*** PASSAGE SHOWN ***
However, about 10 years ago I made the move to Mac and have never looked back. The ease of use and tight integration between the operating system and the hardware have meant that I have had pain free computer use for all of those 10 years. My iMac is always on and the only time is it rebooted is during one of the many power cuts here in Queensland, Australia.


As mentioned above, the Mac is, in my experience, a solid and reliable system that I can just turn on and begin using. The mainstay of my work is an iMac, and a Macbook Air for when I am out of the office. Both computers are incredibly reliable and an absolute pleasure to use.

The main selling point about using the Mac for coding has to be the access to Xcode and Swift. If you are serious about iOS app development then you really need to consider Xcode. If you want to use Xcode then you need a Mac (I know there are cloud alternatives but you cannot really beat a local install…yet). You just cannot ignore the Apple ecosystem and the massive potential in the App Store.

If you are serious about iOS development then Apple hardware is the way to go.

If you are serious about iOS development then Apple hardware is the way to go.

Apart from Xcode, most of the other software I use is available for Windows. Everything else is cloud based such as CodeAnywhere which is my go to platform when I am out and about. Having the flexibility to work on any computer in any location around the world is a reality I used to dream about years ago.
***
CHALLENGES:
(A) Summarize the passage on coding with a Mac in two sentences.
(B) Decide whether each statement agrees with the passage on coding with a Mac, answering yes or no and quoting the words that decide it: (i) The writer reboots the iMac regularly. (ii) The writer uses a Macbook Air when out of the office. (iii) The writer considers cloud alternatives to Xcode better than a local install.
The entries that come next are from a separate source.
*** SUPPLIED RECORDS ***
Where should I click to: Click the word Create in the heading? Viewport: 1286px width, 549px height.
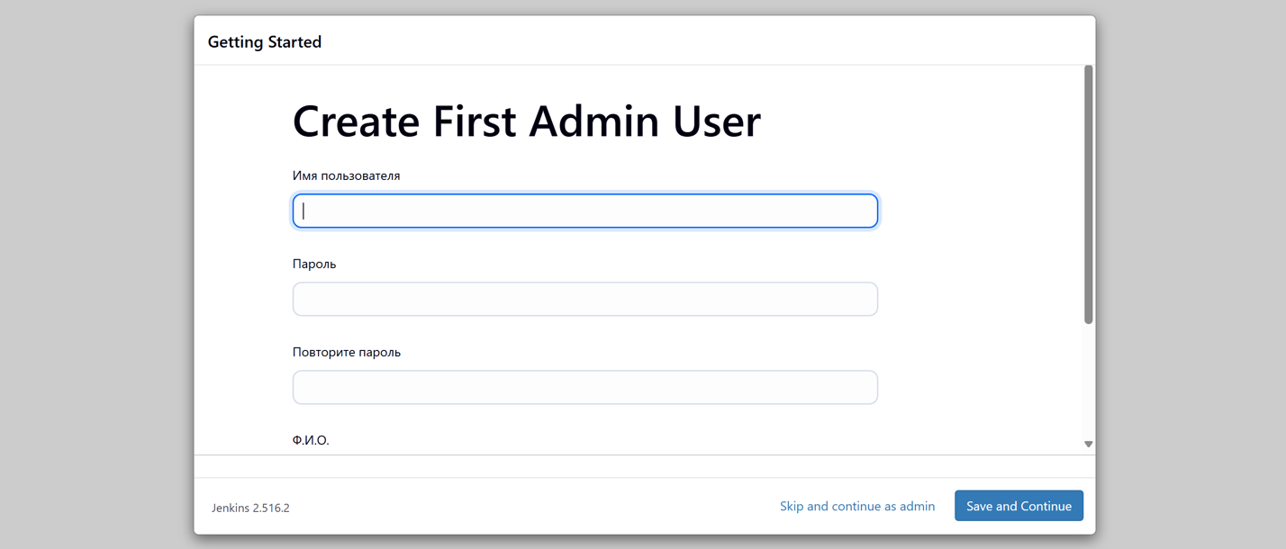[356, 122]
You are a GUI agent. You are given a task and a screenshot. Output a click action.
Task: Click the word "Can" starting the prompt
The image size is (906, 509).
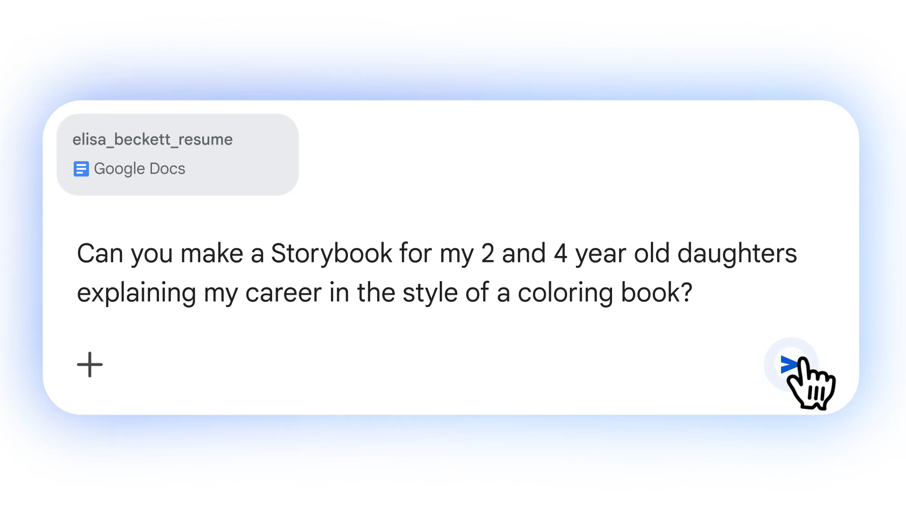pos(100,253)
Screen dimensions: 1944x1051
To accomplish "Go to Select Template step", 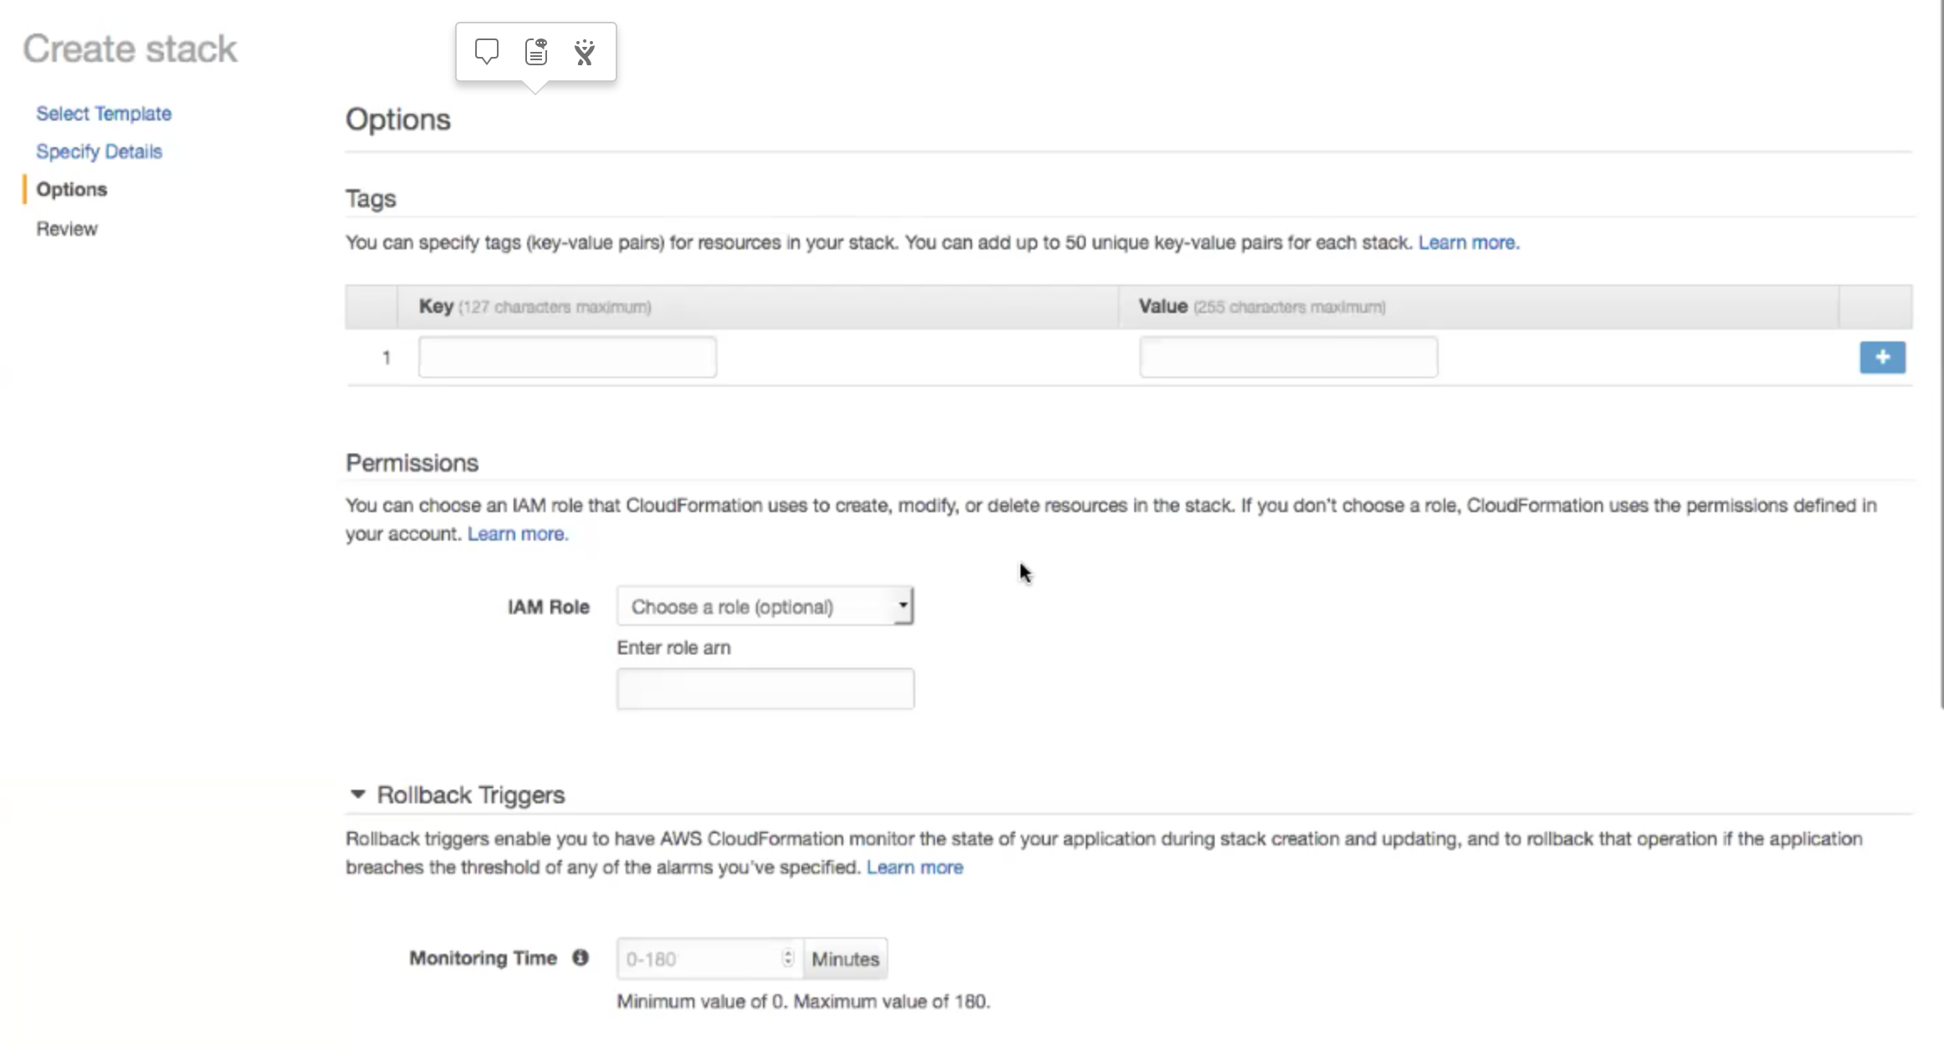I will 104,113.
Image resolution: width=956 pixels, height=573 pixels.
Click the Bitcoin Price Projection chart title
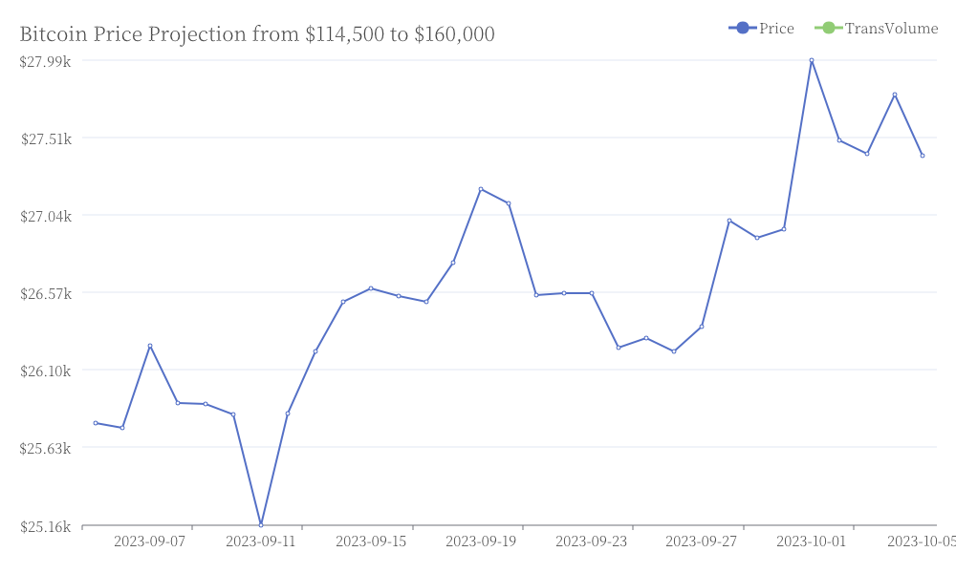(257, 34)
***
OUTPUTS BY TASK:
(A) The writer switched to Mac about 10 years ago and has found the iMac and Macbook Air used for work reliable and a pleasure to use. The main selling point of coding on a Mac is access to Xcode and Swift for iOS development, while most of the other software the writer uses is available for Windows or is cloud based, such as CodeAnywhere.

(B)
(i) No: "My iMac is always on"
(ii) Yes: "a Macbook Air for when I am out of the office"
(iii) No: "you cannot really beat a local install…yet"